Las aventuras de Deperente XXVIII
De lo único que estaba
seguro Deperente aquella mañana, era de que ese día mucha gente iba a morir en
el mundo. Tanta, que iba a ser imposible contarla con exactitud, pero tan poca,
que no serían capaces de parar el destino del tiempo. Pero a él solo le
interesaba una muerte, la de Susan, Susan Maude, que había vivido toda su vida
sola en un espacioso, confortable y caro apartamento de Roosevelt Island., y
ahora se la veía sobre su alfombra con una mancha roja sobre su frente y con
los brazos abiertos como queriendo entregarse a la humanidad o a un amor
imposible.
A Susan no se le había
conocido ni marido ni novio en sus sesenta y tres años de vida. Y Susan había
sido feliz así. Pero en las últimas semanas, un tenedor de libros había rondado
su casa por las noches. Sus vecinas aseguraban que un tipo alto con gabardina y
de buen aspecto, aparecía por allí con aire distraído pero sabiendo muy bien
adónde iba.
El aire se filtraba por
las heridas de la soledad y se unía al cosmos de la ingravidez de las palabras,
para decir, en un tono neutro y casi silencioso, yo sé que vienes para lo que
vienes, pero eres bienvenido.
Y fueron bienvenidas las
caricias y los besos, los abrazos y las penetraciones. Y como en el mundo casi
nadie vivía consolado, la vida se les
fugaba por aberturas sin contraseñas. En resumidas cuentas, la gente dice poco
más de hola y adiós; y eso, cuando son educados, que no todo el mundo lo es. En
general, todos vivimos escondidos de los otros.
John Aldrin, cuarenta y
siete años, vivía en Seattle con traje nuevo cada día, pañuelo de seda al
cuello, anillos de oro y un par de muy buenos coches. Deperente llegó hasta él
después de muchos cafés, cigarros, entrevistas, descripciones… En definitiva,
todo a costa de su salud. Y Cuando llegó hasta él no lo abordó, ni siquiera
habló con él en la primera ocasión. Estuvo observando sus movimientos durante
una semana completa, y un miércoles atravesó sus ojos claros con su mirada de
fuego.
-¿Tienes a alguna otra
vieja en nómina para matarla? ¿O vas a esperar a que se te acabe el dinero?
-Ni una cosa ni la otra,
gilipollas. ¡Dime ahora mismo quién eres, o te reviento la cabeza!
-Tranquilo, soy policía y
he venido desde Nueva York a pedirte un autógrafo.
-Eres muy gracioso.
-Lo justo para meterte
miedo.
-Además de gilipollas eres
imbécil. Sabes que no puedes hacerme nada aquí.
-Ahora no. Pero siempre
hay un luego, un más tarde, un pasado mañana.
Era una hora en que las
calles estaban prácticamente desnudas, y una hora donde nadie esperaba ya nada
de ese día. Y del siguiente, la mayoría tampoco esperaba mucho, solo lo justo
para seguir respirando.
John Aldrin vivió durante
días y días obsesionado por primera vez por su culpa y por la omnipresente presencia
del tal Deperente día y noche, haciéndose ver bajo farolas, calles estrechas o
largas y anchas avenidas. A veces le sonreía, otras no, pero siempre era esa
mirada de fuego que traspasaba la piel. A todo eso se le unía que el dinero
empezaba a escasearle, pues la vieja neoyorkina tenía capital, pero no era
exactamente rica.
Se había equivocado. Y
antes de lo que pensaba tuvo que cambiar de domicilio. Pero no lo iba a hacer
solo. El viento de aquella noche corría en su contra. Y John andaba desesperado.

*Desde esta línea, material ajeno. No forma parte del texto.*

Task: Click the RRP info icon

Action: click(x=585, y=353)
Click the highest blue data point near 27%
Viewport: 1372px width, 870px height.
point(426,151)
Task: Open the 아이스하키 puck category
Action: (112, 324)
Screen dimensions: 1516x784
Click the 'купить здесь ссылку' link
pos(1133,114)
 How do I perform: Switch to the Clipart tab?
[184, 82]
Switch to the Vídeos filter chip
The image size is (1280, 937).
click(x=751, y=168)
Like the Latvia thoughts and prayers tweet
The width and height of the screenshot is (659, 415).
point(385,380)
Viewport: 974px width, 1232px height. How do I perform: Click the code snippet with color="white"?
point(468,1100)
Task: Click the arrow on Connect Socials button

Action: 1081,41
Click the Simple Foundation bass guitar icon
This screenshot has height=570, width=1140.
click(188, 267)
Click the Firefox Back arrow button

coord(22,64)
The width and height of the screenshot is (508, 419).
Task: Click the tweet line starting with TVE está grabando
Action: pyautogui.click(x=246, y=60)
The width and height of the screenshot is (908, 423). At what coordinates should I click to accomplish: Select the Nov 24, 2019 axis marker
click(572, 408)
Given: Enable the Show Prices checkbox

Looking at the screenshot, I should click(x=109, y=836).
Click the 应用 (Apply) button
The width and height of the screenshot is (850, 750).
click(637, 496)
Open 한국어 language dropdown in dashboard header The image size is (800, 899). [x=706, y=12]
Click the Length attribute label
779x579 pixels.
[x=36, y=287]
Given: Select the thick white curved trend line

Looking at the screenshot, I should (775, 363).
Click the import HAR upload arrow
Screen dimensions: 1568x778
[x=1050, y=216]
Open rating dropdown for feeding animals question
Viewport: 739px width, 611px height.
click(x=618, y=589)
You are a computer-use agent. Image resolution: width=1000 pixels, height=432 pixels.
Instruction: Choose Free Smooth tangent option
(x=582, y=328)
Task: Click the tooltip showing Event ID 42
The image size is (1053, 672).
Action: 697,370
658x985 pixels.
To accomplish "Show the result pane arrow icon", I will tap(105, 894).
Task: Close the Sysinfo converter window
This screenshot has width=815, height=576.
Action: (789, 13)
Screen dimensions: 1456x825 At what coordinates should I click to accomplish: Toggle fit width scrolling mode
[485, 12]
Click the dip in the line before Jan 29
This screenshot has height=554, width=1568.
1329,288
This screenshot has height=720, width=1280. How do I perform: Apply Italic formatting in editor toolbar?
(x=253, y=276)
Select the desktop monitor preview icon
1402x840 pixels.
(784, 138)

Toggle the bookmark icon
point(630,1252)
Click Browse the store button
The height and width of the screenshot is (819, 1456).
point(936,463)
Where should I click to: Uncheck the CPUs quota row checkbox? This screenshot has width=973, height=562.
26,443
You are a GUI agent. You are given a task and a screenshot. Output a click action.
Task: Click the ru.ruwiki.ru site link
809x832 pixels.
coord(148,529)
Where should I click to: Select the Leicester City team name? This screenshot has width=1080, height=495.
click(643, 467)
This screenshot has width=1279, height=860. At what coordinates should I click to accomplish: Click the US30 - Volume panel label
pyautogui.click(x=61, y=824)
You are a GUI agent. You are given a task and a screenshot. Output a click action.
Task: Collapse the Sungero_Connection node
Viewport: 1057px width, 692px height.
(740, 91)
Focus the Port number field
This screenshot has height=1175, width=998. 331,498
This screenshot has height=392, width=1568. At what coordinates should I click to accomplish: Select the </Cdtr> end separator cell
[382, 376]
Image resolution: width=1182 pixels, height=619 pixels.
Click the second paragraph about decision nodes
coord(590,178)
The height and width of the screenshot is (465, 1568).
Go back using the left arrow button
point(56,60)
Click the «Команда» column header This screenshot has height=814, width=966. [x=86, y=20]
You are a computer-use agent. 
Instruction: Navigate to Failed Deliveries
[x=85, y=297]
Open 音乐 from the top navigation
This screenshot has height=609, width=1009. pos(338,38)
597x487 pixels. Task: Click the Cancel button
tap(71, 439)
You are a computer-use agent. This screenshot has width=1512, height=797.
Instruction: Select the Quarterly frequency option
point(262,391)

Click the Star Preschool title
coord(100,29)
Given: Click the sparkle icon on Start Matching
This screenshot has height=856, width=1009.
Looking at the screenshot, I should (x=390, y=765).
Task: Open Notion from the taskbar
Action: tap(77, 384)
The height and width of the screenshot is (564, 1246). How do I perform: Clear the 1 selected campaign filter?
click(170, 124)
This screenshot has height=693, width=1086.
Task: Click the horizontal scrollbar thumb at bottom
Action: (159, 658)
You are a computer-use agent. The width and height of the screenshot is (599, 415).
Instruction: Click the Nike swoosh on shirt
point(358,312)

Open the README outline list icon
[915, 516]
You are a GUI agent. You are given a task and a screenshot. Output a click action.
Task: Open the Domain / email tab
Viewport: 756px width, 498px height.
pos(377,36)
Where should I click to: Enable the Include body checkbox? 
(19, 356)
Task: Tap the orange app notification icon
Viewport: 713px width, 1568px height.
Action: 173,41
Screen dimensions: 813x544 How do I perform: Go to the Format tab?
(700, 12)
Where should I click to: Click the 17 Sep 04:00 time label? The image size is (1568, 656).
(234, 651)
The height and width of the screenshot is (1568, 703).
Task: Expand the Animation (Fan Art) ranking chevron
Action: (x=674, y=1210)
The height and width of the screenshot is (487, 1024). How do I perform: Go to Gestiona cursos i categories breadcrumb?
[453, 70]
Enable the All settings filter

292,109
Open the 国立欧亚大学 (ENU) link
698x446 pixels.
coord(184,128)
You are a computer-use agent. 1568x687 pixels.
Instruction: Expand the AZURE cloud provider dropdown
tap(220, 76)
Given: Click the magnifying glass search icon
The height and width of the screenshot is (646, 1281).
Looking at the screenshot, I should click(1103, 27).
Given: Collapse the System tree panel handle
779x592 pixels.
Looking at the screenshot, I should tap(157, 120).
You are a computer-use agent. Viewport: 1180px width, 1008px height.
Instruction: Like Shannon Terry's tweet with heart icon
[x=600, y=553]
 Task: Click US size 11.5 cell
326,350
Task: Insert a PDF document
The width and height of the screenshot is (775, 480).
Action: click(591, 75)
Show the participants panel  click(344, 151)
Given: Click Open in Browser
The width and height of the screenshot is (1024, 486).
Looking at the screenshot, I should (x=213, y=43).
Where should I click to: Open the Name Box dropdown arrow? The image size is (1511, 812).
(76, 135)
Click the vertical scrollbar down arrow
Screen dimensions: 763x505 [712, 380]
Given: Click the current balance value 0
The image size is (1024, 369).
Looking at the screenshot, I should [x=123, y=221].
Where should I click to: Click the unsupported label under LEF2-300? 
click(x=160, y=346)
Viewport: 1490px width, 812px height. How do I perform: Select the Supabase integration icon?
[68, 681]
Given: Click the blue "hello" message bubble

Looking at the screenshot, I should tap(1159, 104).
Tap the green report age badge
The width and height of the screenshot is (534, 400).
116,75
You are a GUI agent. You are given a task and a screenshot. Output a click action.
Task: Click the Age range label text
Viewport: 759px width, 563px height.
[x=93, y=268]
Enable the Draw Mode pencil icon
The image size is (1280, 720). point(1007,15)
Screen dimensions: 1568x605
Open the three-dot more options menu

Todo le vino en una bienvenida malllegada de policías que lo acorralaron en una
trampa que él mismo se había construido.
Deperente empezó a sentir
unos deseos enormes de reír a carcajadas. Hacía demasiadas semanas que no lo
hacía. Se cogió del brazo de Marian Summer, una oficial veterana, a punto de
jubilarse, que le hizo creer al ingenuo de Aldrin que iba a caer rendida a sus
encantos. Aldrin sabrá después, que además de policía, Marian era lesbiana y
jamás se interesó por ningún otro hombre que por su padre, también policía, que
murió en un asalto de cuatro heroinómanos a una
sucursal de un banco de Manhatan.
Marian y Deperente
necesitaban un bar cercano antes de coger el vuelo hacia Nueva York.